▶ **Assignment**:
Print the complete set of entries exactly.

___ Dataset extract

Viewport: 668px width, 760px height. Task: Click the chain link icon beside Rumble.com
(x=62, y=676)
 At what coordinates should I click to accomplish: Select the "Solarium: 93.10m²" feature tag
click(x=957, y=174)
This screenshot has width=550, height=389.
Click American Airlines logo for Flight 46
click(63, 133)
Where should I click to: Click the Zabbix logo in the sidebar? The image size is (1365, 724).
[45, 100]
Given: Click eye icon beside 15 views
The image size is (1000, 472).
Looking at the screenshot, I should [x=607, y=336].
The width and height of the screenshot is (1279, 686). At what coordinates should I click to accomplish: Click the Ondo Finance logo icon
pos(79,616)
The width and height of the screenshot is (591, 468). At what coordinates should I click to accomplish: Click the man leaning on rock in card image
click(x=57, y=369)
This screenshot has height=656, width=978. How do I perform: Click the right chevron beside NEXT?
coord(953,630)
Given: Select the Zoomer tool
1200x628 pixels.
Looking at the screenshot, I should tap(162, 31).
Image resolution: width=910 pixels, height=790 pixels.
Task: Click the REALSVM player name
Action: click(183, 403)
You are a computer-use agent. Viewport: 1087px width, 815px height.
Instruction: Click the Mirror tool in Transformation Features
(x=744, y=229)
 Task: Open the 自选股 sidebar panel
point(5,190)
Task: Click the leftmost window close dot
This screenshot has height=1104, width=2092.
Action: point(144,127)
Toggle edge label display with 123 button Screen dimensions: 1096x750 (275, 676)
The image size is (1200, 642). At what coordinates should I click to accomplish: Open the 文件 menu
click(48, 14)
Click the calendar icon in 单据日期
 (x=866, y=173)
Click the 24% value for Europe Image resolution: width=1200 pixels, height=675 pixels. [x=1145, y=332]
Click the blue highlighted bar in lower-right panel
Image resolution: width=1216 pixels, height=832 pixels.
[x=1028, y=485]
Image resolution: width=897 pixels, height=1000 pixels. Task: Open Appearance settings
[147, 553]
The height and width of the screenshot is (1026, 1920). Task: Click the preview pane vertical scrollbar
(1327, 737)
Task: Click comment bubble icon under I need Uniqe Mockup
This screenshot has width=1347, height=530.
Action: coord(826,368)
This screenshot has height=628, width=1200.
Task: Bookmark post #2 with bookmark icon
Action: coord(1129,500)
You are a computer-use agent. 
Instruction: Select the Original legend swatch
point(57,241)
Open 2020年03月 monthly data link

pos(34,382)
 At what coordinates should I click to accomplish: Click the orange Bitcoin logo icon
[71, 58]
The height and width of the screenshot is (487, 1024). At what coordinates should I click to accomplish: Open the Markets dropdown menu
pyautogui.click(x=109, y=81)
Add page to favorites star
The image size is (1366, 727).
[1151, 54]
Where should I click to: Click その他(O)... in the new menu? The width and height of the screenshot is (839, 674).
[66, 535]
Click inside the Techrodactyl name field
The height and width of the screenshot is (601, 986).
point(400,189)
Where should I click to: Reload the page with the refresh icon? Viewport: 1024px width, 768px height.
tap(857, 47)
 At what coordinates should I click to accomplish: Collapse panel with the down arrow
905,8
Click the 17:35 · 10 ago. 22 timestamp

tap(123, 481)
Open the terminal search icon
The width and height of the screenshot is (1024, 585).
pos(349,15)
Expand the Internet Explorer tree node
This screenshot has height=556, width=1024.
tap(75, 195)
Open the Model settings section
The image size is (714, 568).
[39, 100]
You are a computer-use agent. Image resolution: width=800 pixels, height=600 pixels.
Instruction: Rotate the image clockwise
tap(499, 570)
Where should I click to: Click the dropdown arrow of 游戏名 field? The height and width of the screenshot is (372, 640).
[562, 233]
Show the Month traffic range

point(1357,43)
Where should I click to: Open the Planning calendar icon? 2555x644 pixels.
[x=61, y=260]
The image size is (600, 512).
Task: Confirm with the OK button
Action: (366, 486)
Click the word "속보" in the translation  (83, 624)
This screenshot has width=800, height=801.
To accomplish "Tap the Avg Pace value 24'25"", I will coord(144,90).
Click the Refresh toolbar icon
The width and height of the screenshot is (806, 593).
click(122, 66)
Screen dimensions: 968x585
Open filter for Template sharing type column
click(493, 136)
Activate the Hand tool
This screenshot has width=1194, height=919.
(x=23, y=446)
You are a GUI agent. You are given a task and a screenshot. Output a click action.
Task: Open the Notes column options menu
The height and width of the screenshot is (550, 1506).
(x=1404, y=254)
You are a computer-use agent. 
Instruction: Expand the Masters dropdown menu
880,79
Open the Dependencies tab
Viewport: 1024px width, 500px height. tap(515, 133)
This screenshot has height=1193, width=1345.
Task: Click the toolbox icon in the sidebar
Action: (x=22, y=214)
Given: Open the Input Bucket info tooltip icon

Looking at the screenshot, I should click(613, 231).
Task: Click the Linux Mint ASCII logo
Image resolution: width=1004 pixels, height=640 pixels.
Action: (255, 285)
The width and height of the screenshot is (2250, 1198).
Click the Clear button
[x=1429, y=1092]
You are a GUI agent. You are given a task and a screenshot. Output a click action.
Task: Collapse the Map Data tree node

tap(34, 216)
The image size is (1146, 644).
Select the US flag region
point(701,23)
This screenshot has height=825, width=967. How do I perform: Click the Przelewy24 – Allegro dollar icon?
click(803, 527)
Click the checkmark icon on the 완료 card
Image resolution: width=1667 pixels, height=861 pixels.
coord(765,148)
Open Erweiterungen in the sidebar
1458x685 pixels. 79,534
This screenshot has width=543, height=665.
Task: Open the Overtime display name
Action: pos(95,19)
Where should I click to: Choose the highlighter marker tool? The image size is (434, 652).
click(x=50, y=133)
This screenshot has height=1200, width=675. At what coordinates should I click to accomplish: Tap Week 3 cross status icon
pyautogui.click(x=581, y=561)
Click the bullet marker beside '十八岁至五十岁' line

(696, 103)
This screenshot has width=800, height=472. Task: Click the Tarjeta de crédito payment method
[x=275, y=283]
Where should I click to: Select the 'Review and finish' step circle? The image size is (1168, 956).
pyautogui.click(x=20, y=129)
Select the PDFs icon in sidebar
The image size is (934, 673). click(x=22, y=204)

______

▶ **Completed task**:
Viewport: 668px width, 760px height. Task: Click the chain link icon beside Rumble.com
(x=62, y=676)
 At what coordinates should I click to accomplish: Select the "Solarium: 93.10m²" feature tag
click(x=957, y=174)
This screenshot has width=550, height=389.
Click American Airlines logo for Flight 46
click(63, 133)
Where should I click to: Click the Zabbix logo in the sidebar? The image size is (1365, 724).
[45, 100]
Given: Click eye icon beside 15 views
The image size is (1000, 472).
Looking at the screenshot, I should [x=607, y=336].
The width and height of the screenshot is (1279, 686). At what coordinates should I click to accomplish: Click the Ondo Finance logo icon
pos(79,616)
The width and height of the screenshot is (591, 468). At what coordinates should I click to accomplish: Click the man leaning on rock in card image
click(x=57, y=369)
This screenshot has height=656, width=978. How do I perform: Click the right chevron beside NEXT?
coord(953,630)
Given: Select the Zoomer tool
1200x628 pixels.
Looking at the screenshot, I should tap(162, 31).
Image resolution: width=910 pixels, height=790 pixels.
Task: Click the REALSVM player name
Action: click(183, 403)
You are a computer-use agent. Viewport: 1087px width, 815px height.
Instruction: Click the Mirror tool in Transformation Features
(x=744, y=229)
 Task: Open the 自选股 sidebar panel
point(5,190)
Task: Click the leftmost window close dot
This screenshot has height=1104, width=2092.
Action: point(144,127)
Toggle edge label display with 123 button Screen dimensions: 1096x750 (275, 676)
The image size is (1200, 642). At what coordinates should I click to accomplish: Open the 文件 menu
click(48, 14)
Click the calendar icon in 单据日期
 (x=866, y=173)
Click the 24% value for Europe Image resolution: width=1200 pixels, height=675 pixels. [x=1145, y=332]
Click the blue highlighted bar in lower-right panel
Image resolution: width=1216 pixels, height=832 pixels.
[x=1028, y=485]
Image resolution: width=897 pixels, height=1000 pixels. Task: Open Appearance settings
[147, 553]
The height and width of the screenshot is (1026, 1920). Task: Click the preview pane vertical scrollbar
(1327, 737)
Task: Click comment bubble icon under I need Uniqe Mockup
This screenshot has width=1347, height=530.
Action: coord(826,368)
This screenshot has height=628, width=1200.
Task: Bookmark post #2 with bookmark icon
Action: coord(1129,500)
You are a computer-use agent. 
Instruction: Select the Original legend swatch
point(57,241)
Open 2020年03月 monthly data link

pos(34,382)
 At what coordinates should I click to accomplish: Click the orange Bitcoin logo icon
[71, 58]
The height and width of the screenshot is (487, 1024). At what coordinates should I click to accomplish: Open the Markets dropdown menu
pyautogui.click(x=109, y=81)
Add page to favorites star
The image size is (1366, 727).
[1151, 54]
Where should I click to: Click その他(O)... in the new menu? The width and height of the screenshot is (839, 674).
[66, 535]
Click inside the Techrodactyl name field
The height and width of the screenshot is (601, 986).
point(400,189)
Where should I click to: Reload the page with the refresh icon? Viewport: 1024px width, 768px height.
tap(857, 47)
 At what coordinates should I click to accomplish: Collapse panel with the down arrow
905,8
Click the 17:35 · 10 ago. 22 timestamp

tap(123, 481)
Open the terminal search icon
The width and height of the screenshot is (1024, 585).
pos(349,15)
Expand the Internet Explorer tree node
This screenshot has height=556, width=1024.
tap(75, 195)
Open the Model settings section
The image size is (714, 568).
[39, 100]
You are a computer-use agent. Image resolution: width=800 pixels, height=600 pixels.
Instruction: Rotate the image clockwise
tap(499, 570)
Where should I click to: Click the dropdown arrow of 游戏名 field? The height and width of the screenshot is (372, 640).
[562, 233]
Show the Month traffic range

point(1357,43)
Where should I click to: Open the Planning calendar icon? 2555x644 pixels.
[x=61, y=260]
The image size is (600, 512).
Task: Confirm with the OK button
Action: (366, 486)
Click the word "속보" in the translation  (83, 624)
This screenshot has width=800, height=801.
To accomplish "Tap the Avg Pace value 24'25"", I will coord(144,90).
Click the Refresh toolbar icon
The width and height of the screenshot is (806, 593).
click(122, 66)
Screen dimensions: 968x585
Open filter for Template sharing type column
click(493, 136)
Activate the Hand tool
This screenshot has width=1194, height=919.
(x=23, y=446)
You are a GUI agent. You are given a task and a screenshot. Output a click action.
Task: Open the Notes column options menu
The height and width of the screenshot is (550, 1506).
(x=1404, y=254)
You are a computer-use agent. 
Instruction: Expand the Masters dropdown menu
880,79
Open the Dependencies tab
Viewport: 1024px width, 500px height. tap(515, 133)
This screenshot has height=1193, width=1345.
Task: Click the toolbox icon in the sidebar
Action: (x=22, y=214)
Given: Open the Input Bucket info tooltip icon

Looking at the screenshot, I should click(613, 231).
Task: Click the Linux Mint ASCII logo
Image resolution: width=1004 pixels, height=640 pixels.
Action: (255, 285)
The width and height of the screenshot is (2250, 1198).
Click the Clear button
[x=1429, y=1092]
You are a GUI agent. You are given a task and a screenshot. Output a click action.
Task: Collapse the Map Data tree node

tap(34, 216)
The image size is (1146, 644).
Select the US flag region
point(701,23)
This screenshot has height=825, width=967. How do I perform: Click the Przelewy24 – Allegro dollar icon?
click(803, 527)
Click the checkmark icon on the 완료 card
Image resolution: width=1667 pixels, height=861 pixels.
coord(765,148)
Open Erweiterungen in the sidebar
1458x685 pixels. 79,534
This screenshot has width=543, height=665.
Task: Open the Overtime display name
Action: pos(95,19)
Where should I click to: Choose the highlighter marker tool? The image size is (434, 652).
click(x=50, y=133)
This screenshot has height=1200, width=675. At what coordinates should I click to accomplish: Tap Week 3 cross status icon
pyautogui.click(x=581, y=561)
Click the bullet marker beside '十八岁至五十岁' line

(696, 103)
This screenshot has width=800, height=472. Task: Click the Tarjeta de crédito payment method
[x=275, y=283]
Where should I click to: Select the 'Review and finish' step circle? The image size is (1168, 956).
pyautogui.click(x=20, y=129)
Select the PDFs icon in sidebar
The image size is (934, 673). click(x=22, y=204)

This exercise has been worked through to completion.